Judge Dismisses House Suit, Allows Border Wall Funding

Washington, D.C., district court Judge Trevor McFadden threw out House Democrats’ lawsuit seeking an injunction against President Trump’s emergency border wall funding reallocation, saying that the matter is fundamentally a political dispute and that the politicians lack standing to make a legal case. Trump had declared a national emergency this past February over the humanitarian crisis at the southern border, following Congress’ failure to fund his border wall legislatively. House Speaker Nancy Pelosi, D-Calif., and House Democrats then filed suit in April, charging that Trump was “stealing from appropriated funds” by moving $6.7 billion from other projects toward border wall construction. McFadden, a Trump appointee, suggested Democrats were trying to circumvent the political process.

ICE to Ramp Up deportation of Illegal Immigrant Families

Families no longer will be considered off-limits for deportation, acting ICE Director Mark Morgan told reporters Tuesday. Morgan, who has been at the job for a week, said the lack of consequences is fueling the current border crisis, which he called the worst he’s seen in decades of immigration law enforcement. He said Immigration and Customs Enforcement must find a way to change the incentives that leave immigrants thinking that if they bring a child and pose as a family, they will gain lax treatment, quick entry into the U.S., and face virtually zero chance of being removed any time soon. Ousting illegal immigrant families has long been a goal of hard-liners within the Trump administration, who say short of stopping them from coming, making sure they go home somewhat quickly after they are ordered out of the country is the only way to stem the surge.

  • Mark Morgan, the acting director of Immigration and Customs Enforcement told GOP senators that migrants from Central America are “renting babies” to make it easier to get across the U.S. border.

DHS Reports Citizenship Approvals Rose in 2018

Homeland Security reached a five-year high in approvals of citizenship applications last year, and swore in more people as naturalized citizens as well, according to the new statistical report released Friday night. Those numbers contradict the criticisms of congressional Democrats who had complained about backlogs building at U.S. Citizenship and Immigration Services, the Homeland Security branch that handles legal immigration. There has been a 61 percent increase from 2017 to 2018 in approved asylum applications.

  • More illegal immigrants were apprehended crossing the southern border in May (144,000) than in any calendar month since 2006. The surge in arrests was the “worst case scenario,” according to a top immigration analyst who has now believes more than 1 million illegal immigrants will enter the United States this year

$19.1 Billion Disaster Aid Bill Approved by Congress

A long-delayed $19.1 billion disaster aid bill was approved by Congress and signed by President Trump who called it a “great.”  The bill that will send money to states and territories hit by hurricanes, wildfires, flooding and other natural disasters. The bill specifically addresses disasters that have occurred since 2017 including Hurricanes Maria, Florence and Michael and wildfires in California. It also covers volcanic eruptions in Hawaii and an earthquake in Alaska.
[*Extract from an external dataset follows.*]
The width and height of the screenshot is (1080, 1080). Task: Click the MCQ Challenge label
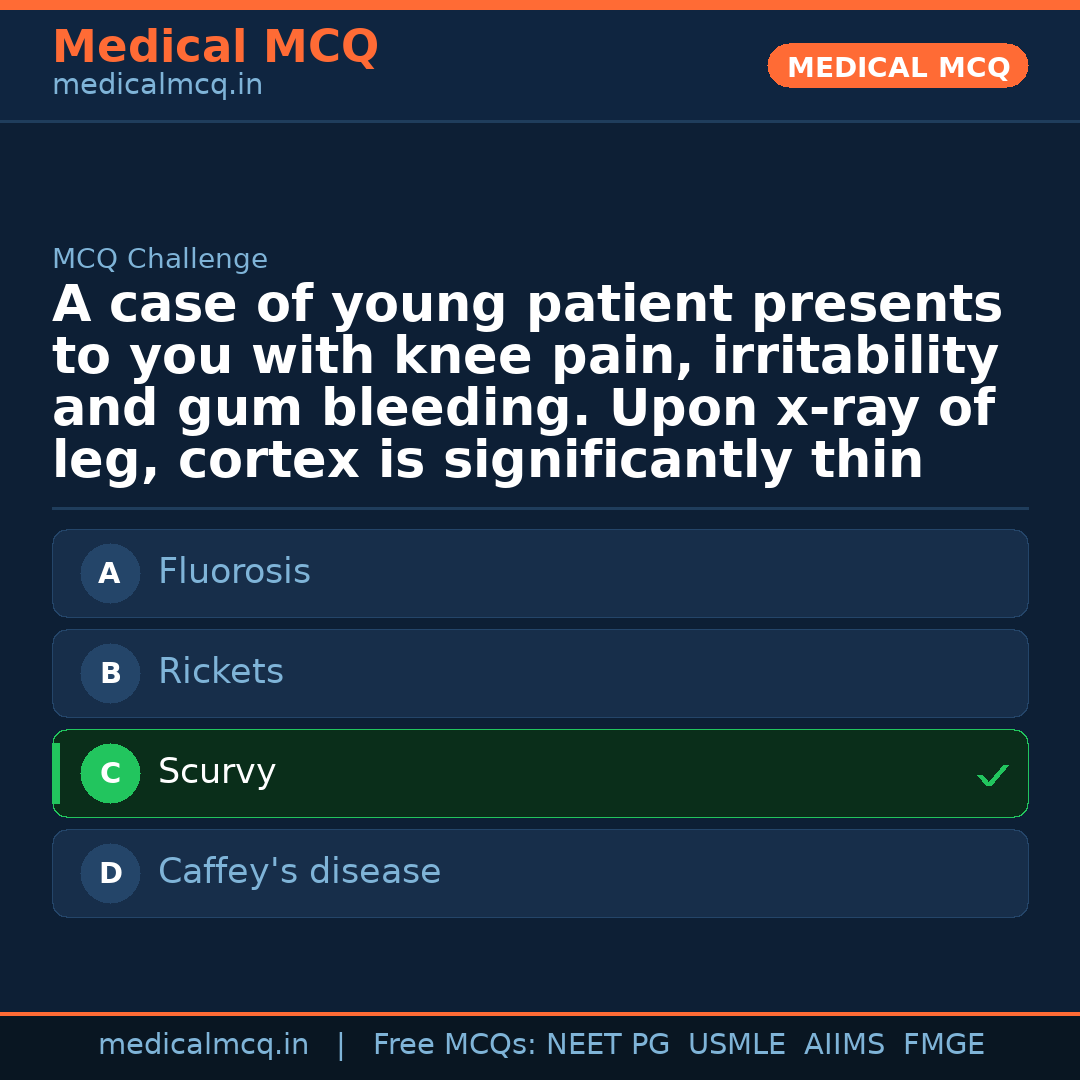click(x=160, y=260)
It was held up for months as Trump and Democrats fought over aid for Puerto Rico. The U.S. territory, which was devastated by hurricanes Irma and Maria in 2017, will receive about $1.4 billion. More than $42 billion has previously been allocated to Puerto Rico for disaster relief, abut only $12.6 billion of that has been spent, according to the Federal Emergency Management Agency.

One-Third of Homeless Young Adults in Arizona has been Trafficked

An Arizona State University study about sex and labor trafficking among homeless young adults in Arizona reveals that one-third of them have been trafficked. For the past five years, the ASU Office of Sex Trafficking Intervention Research has  conducted the Youth Experiences Survey, or YES, to gather data about human exploitation among homeless and runaway young adults ages 18 to 25. Of 179 homeless youths surveyed over two weeks in July 2018, one in three participants reported experiencing sex or labor trafficking and about a quarter of the participants reported experiencing both — results consistent with data gathered in years past. The average age of the victim’s first sex-trafficking experience was sixteen. Labor traffickers use violence, threats and other forms of coercion to force people to work against their will in many industries.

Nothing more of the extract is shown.